**Try it:** Return the run of lines below that opens with the line containing "Given: Follow the Smurfit Westrock (DI) link" and closes with the line containing "Given: Select Specific", keeping each one exact.
** Recorded information follows **
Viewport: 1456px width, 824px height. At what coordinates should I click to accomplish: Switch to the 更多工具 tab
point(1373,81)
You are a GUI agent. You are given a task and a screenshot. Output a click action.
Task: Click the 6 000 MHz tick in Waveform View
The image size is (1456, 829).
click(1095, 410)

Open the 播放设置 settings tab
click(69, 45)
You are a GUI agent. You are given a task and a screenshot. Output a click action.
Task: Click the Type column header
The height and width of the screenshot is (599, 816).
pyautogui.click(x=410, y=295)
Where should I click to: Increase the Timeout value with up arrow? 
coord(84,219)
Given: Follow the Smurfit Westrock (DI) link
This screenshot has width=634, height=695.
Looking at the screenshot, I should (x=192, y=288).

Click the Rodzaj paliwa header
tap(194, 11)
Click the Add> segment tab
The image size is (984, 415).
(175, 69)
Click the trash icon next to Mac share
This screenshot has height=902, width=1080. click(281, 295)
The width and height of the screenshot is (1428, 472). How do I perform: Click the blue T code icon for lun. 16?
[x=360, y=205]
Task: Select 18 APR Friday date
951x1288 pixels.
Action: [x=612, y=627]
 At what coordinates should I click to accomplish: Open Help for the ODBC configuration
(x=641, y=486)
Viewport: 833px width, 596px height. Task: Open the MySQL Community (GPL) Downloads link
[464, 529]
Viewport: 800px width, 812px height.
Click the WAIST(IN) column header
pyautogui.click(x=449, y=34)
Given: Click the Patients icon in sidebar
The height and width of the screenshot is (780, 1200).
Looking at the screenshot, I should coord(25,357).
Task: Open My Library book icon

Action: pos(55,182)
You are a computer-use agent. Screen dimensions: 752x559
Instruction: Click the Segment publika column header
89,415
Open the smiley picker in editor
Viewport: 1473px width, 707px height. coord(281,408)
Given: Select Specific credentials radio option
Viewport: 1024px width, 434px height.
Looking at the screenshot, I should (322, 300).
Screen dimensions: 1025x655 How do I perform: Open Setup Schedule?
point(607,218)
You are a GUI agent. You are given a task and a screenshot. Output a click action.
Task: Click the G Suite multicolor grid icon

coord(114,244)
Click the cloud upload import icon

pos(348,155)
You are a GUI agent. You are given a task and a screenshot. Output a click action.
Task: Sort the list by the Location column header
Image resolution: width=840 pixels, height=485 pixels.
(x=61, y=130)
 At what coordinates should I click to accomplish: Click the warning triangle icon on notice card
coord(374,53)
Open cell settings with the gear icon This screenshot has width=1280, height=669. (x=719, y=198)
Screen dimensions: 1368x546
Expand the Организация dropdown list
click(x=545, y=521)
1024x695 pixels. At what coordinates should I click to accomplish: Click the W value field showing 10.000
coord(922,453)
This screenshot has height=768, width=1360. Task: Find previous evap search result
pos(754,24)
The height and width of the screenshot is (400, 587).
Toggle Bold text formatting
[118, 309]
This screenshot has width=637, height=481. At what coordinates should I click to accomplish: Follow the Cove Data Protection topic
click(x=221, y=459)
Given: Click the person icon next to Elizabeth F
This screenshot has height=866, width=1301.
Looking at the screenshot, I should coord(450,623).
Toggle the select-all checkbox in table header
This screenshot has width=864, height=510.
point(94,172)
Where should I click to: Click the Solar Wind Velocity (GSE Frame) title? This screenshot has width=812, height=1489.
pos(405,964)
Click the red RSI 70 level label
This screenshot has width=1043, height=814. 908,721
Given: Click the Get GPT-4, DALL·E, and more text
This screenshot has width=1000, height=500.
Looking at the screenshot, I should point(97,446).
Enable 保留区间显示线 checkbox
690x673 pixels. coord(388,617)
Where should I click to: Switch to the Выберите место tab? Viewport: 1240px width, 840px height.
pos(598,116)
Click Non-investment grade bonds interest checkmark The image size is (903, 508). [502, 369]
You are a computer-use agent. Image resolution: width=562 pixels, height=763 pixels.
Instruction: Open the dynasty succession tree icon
** End of Recorded information **
**Solved problem:**
Given: Follow the Smurfit Westrock (DI) link
This screenshot has width=634, height=695.
Looking at the screenshot, I should (x=192, y=288).

Click the Rodzaj paliwa header
tap(194, 11)
Click the Add> segment tab
The image size is (984, 415).
(175, 69)
Click the trash icon next to Mac share
This screenshot has height=902, width=1080. click(281, 295)
The width and height of the screenshot is (1428, 472). How do I perform: Click the blue T code icon for lun. 16?
[x=360, y=205]
Task: Select 18 APR Friday date
951x1288 pixels.
Action: [x=612, y=627]
 At what coordinates should I click to accomplish: Open Help for the ODBC configuration
(x=641, y=486)
Viewport: 833px width, 596px height. Task: Open the MySQL Community (GPL) Downloads link
[464, 529]
Viewport: 800px width, 812px height.
Click the WAIST(IN) column header
pyautogui.click(x=449, y=34)
Given: Click the Patients icon in sidebar
The height and width of the screenshot is (780, 1200).
Looking at the screenshot, I should coord(25,357).
Task: Open My Library book icon

Action: pos(55,182)
You are a computer-use agent. Screen dimensions: 752x559
Instruction: Click the Segment publika column header
89,415
Open the smiley picker in editor
Viewport: 1473px width, 707px height. coord(281,408)
Given: Select Specific credentials radio option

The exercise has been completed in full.